Message withdrawn at poster's request.

NotSomethingIWantToMakePublic · 08/10/2007 21:53

Maybe he does suspect it happened to you. He sounds as though he did everything right by his youngest child..he probably did want to break the mans neck, but realised that wouldn't get the right results. Maybe he didn't realise it had happened to you. So many maybes though. My life is full of them and what if's.

Perhaps you could speak to your father about what happened to you. It sounds as though he would be supportive. You probably wouldn't be able to do much now, but you may feel better for telling someone.

I know I battle terribly with what happened to me. I should accept it happened and move on, but somehow I can't. I try not to let it affect my every day life, but it does creep in there at times.

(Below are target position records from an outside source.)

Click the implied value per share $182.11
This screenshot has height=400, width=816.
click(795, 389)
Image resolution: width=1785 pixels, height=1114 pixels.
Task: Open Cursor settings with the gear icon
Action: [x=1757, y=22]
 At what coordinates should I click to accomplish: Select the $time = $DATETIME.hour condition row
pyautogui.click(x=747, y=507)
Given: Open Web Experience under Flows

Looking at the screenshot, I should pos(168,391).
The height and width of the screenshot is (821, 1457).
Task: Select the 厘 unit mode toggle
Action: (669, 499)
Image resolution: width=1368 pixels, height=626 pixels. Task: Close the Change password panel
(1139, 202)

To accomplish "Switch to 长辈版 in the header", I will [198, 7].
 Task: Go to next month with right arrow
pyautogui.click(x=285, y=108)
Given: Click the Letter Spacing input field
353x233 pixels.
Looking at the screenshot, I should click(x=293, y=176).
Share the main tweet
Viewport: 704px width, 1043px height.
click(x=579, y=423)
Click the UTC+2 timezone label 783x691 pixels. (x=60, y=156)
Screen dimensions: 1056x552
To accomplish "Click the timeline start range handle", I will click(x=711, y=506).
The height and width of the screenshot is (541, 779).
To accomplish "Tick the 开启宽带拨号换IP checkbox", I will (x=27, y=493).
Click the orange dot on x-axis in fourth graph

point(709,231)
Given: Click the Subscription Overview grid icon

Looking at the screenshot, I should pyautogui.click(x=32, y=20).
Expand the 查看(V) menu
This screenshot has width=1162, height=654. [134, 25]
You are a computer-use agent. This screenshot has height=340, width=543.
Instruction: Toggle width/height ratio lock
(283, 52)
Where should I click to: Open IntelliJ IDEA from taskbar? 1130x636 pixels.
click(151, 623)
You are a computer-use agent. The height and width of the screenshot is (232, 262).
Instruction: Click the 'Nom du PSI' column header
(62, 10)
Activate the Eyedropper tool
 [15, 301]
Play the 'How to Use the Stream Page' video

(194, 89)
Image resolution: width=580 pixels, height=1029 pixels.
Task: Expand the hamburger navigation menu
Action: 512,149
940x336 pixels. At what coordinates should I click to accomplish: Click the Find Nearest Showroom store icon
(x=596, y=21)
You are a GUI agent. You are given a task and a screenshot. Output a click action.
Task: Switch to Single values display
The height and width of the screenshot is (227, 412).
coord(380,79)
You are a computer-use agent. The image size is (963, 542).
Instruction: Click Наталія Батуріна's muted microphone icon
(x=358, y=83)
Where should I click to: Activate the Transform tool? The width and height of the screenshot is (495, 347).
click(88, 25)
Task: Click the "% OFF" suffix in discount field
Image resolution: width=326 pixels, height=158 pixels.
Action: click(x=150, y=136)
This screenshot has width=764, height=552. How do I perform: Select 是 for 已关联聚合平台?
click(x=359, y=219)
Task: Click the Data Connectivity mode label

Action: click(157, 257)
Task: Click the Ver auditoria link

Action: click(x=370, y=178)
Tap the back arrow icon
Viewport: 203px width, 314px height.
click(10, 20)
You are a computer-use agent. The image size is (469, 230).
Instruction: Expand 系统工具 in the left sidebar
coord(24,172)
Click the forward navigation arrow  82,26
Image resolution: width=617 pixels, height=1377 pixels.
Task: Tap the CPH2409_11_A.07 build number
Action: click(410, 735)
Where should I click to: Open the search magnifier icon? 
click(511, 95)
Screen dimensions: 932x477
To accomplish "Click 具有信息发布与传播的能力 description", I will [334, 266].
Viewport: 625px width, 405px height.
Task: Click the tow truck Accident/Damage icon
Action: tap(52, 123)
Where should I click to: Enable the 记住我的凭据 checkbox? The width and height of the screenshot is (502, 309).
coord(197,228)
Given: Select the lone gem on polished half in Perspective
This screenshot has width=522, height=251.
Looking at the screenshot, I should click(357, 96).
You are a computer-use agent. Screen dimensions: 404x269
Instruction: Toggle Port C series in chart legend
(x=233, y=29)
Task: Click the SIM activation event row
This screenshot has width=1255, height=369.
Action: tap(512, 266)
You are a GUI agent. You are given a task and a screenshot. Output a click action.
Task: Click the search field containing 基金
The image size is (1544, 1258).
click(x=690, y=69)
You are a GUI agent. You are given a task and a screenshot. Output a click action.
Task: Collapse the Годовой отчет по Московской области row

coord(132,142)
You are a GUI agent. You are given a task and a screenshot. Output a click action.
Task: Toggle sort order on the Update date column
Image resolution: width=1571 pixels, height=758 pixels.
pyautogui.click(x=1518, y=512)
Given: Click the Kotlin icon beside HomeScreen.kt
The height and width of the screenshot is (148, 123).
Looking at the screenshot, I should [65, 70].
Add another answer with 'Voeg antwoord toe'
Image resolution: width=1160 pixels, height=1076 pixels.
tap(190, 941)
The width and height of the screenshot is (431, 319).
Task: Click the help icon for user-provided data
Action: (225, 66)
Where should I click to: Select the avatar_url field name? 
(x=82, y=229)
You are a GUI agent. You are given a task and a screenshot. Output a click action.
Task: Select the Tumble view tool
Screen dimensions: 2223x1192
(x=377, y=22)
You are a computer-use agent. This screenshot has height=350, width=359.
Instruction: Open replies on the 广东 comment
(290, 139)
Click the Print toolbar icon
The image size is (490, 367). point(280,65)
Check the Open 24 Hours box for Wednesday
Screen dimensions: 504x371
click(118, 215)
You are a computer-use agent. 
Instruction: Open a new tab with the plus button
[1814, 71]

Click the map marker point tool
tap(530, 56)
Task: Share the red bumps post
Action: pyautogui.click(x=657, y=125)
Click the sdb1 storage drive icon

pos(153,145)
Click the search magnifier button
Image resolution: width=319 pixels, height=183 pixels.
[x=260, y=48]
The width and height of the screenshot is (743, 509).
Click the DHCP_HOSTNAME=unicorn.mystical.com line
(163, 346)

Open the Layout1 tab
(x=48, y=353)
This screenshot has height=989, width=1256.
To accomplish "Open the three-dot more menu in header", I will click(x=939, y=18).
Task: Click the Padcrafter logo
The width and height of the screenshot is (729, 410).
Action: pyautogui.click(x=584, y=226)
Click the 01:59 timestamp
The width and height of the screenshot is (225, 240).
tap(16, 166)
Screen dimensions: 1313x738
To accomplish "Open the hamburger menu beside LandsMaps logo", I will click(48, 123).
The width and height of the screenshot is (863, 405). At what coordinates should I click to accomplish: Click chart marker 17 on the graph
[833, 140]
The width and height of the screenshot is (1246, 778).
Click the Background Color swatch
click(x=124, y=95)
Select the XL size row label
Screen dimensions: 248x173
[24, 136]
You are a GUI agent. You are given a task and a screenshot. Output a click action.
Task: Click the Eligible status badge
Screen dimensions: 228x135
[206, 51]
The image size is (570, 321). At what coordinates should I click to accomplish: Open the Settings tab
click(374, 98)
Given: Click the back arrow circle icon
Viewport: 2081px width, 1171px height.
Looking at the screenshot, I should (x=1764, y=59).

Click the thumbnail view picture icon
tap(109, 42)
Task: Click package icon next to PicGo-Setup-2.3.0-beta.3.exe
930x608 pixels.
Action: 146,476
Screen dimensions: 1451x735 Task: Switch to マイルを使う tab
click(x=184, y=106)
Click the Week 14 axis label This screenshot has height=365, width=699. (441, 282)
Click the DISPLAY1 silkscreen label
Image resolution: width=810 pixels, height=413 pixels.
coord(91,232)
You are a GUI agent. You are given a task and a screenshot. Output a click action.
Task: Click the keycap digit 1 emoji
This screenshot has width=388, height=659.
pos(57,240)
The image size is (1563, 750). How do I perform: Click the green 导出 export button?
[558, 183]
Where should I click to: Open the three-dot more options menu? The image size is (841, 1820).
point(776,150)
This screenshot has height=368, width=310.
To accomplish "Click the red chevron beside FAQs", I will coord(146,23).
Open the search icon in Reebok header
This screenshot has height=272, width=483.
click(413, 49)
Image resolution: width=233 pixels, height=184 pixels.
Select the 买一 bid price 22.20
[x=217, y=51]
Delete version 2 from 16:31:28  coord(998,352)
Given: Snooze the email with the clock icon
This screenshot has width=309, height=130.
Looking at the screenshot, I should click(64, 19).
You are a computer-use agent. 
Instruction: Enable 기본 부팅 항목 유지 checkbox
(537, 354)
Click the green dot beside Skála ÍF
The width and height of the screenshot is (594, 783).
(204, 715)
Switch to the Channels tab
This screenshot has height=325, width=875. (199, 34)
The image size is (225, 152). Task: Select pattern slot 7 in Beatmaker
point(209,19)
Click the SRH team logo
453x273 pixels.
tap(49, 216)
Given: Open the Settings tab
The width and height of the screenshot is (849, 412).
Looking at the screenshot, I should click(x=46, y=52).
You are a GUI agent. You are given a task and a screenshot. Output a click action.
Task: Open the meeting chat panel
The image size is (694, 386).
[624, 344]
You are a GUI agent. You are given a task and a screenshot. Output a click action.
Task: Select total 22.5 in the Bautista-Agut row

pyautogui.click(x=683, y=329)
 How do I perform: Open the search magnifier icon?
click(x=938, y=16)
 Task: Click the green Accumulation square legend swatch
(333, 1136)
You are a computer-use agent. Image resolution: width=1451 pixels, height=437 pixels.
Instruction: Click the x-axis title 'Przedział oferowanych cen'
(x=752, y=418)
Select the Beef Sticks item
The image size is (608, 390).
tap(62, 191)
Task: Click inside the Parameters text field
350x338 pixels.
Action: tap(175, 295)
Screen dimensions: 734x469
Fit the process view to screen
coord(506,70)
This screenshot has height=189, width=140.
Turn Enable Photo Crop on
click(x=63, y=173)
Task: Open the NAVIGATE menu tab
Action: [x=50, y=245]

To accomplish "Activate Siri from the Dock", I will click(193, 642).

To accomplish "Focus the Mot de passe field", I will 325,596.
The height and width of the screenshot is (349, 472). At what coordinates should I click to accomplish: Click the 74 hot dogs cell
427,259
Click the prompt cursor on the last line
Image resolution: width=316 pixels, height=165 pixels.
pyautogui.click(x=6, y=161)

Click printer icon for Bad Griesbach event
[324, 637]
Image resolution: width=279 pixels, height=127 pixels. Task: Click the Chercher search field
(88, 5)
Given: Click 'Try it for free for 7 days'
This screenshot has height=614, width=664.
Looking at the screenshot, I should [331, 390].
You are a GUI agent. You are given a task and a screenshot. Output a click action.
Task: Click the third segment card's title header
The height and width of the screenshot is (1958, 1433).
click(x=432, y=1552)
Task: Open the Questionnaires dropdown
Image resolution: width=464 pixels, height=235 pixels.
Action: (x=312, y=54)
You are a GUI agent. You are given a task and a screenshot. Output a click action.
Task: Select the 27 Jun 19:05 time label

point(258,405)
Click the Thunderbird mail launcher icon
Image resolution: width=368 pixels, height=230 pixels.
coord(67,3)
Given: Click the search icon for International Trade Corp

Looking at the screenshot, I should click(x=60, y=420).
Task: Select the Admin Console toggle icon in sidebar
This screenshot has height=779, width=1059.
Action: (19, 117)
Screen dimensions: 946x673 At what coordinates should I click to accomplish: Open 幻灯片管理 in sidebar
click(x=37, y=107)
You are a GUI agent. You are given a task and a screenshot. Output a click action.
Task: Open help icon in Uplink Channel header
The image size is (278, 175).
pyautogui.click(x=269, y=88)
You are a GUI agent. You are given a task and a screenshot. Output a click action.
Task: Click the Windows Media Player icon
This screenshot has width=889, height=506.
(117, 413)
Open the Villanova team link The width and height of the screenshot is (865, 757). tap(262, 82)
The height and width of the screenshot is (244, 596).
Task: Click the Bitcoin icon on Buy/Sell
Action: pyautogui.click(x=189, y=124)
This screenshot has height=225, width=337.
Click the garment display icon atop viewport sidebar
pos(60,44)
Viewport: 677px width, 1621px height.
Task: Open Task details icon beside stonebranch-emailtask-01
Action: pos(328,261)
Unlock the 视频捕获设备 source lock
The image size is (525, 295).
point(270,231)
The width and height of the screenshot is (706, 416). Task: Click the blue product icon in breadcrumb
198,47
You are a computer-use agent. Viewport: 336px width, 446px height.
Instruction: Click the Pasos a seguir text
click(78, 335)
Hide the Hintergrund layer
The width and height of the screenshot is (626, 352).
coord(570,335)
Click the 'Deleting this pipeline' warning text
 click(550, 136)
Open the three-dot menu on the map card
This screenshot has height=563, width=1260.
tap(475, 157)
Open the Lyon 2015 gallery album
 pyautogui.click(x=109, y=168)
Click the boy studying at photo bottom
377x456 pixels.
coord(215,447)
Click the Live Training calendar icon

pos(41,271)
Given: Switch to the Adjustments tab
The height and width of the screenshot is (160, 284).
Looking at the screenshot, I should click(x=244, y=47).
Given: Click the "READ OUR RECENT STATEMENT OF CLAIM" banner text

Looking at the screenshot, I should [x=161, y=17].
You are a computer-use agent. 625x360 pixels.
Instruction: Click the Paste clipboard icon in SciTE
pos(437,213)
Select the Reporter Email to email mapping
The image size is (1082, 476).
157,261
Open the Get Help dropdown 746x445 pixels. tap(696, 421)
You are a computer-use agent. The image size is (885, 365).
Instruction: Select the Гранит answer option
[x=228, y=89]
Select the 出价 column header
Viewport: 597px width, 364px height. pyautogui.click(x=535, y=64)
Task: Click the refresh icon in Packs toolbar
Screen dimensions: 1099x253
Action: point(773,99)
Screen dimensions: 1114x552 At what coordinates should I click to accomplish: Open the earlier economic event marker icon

At the moment my grandmother is planning an 80th birthday meal for herself and the whole family, but i can't bring myself to go. My aunt and uncle in particular don't believe it happened (though they have never spoken to me about it, which is something I wish they'd do tbh) and my grandmother is denying it happened, but at the same time acting as though everything is normal...even talking about my grandfather in front of me/on the telephone..and sadly it isn't normal.

I am actually thinking of writing a letter to my uncle to explain what happened and if he believes then good, but if not, then it was worth a try. I don't know.

Sorry I have waffled a bit haven't I

sKerryMum · 08/10/2007 22:29

This reply has been deleted

Message withdrawn at poster's request.

SquirBOOdle · 08/10/2007 22:36

I agree with sKerrymum, it is a big step in healing!!

I am now taking my next big step. I am now involved in a support group for victims of child abuse. I haven't yet been to a meeting, my first will be ironically on the same day, at the same time as my grandmothers meal. I am terrified, but I need to do this for my family (my immediate family I mean, DH and DC's)

SquirBOOdle · 08/10/2007 22:38

Bugger, so much for being incognito!!

Ah well!

NotAnOtter · 08/10/2007 22:39

i have also been to a group for womyn ho have suffered abuse
you learn a lot
about yourself
abusers
your family
other victims
it was very helpful for me ..made so many things made sense
made me realise how 'normal' my responses have been
is there anything like this you could go to?

NotAnOtter · 08/10/2007 22:40

i did wonder !!

sKerryMum · 08/10/2007 22:40

This reply has been deleted

Message withdrawn at poster's request.

NotAnOtter · 08/10/2007 22:40

you could ask mumsnet to delete it if you want

SquirBOOdle · 08/10/2007 22:42

I'm not a Squirrel I'm a Squirdle

NotAnOtter, thanks, yes I could, but I won't. I just don't want to shock my RL friends on here...but I think most of them know...

NotAnOtter · 08/10/2007 22:46

even that is a big step sqirdle!

SquirBOOdle · 08/10/2007 22:49

I know I will never totally come to terms with this, but a lot of my problem atm is that now my mother is acting 'oh so supportive' and most of the time I just want to say to her 'You didn't support me when I needed you to!'

She keeps on about her 'sense of duty' towards her mother (who she hardly sees or contacts), but also her loyalty towards myself and my sister. I don't want her to feel like that. I haven't asked her to for go her relationship with her mother for me. Sometimes it feels as though she makes more of a deal about it than anyone else...but it has come too late!!

I do get on with my mum now (most of the time, when she isn't driving me insane...living 2 hrs away helps) and she is lucky I have decided not to disown her tbh.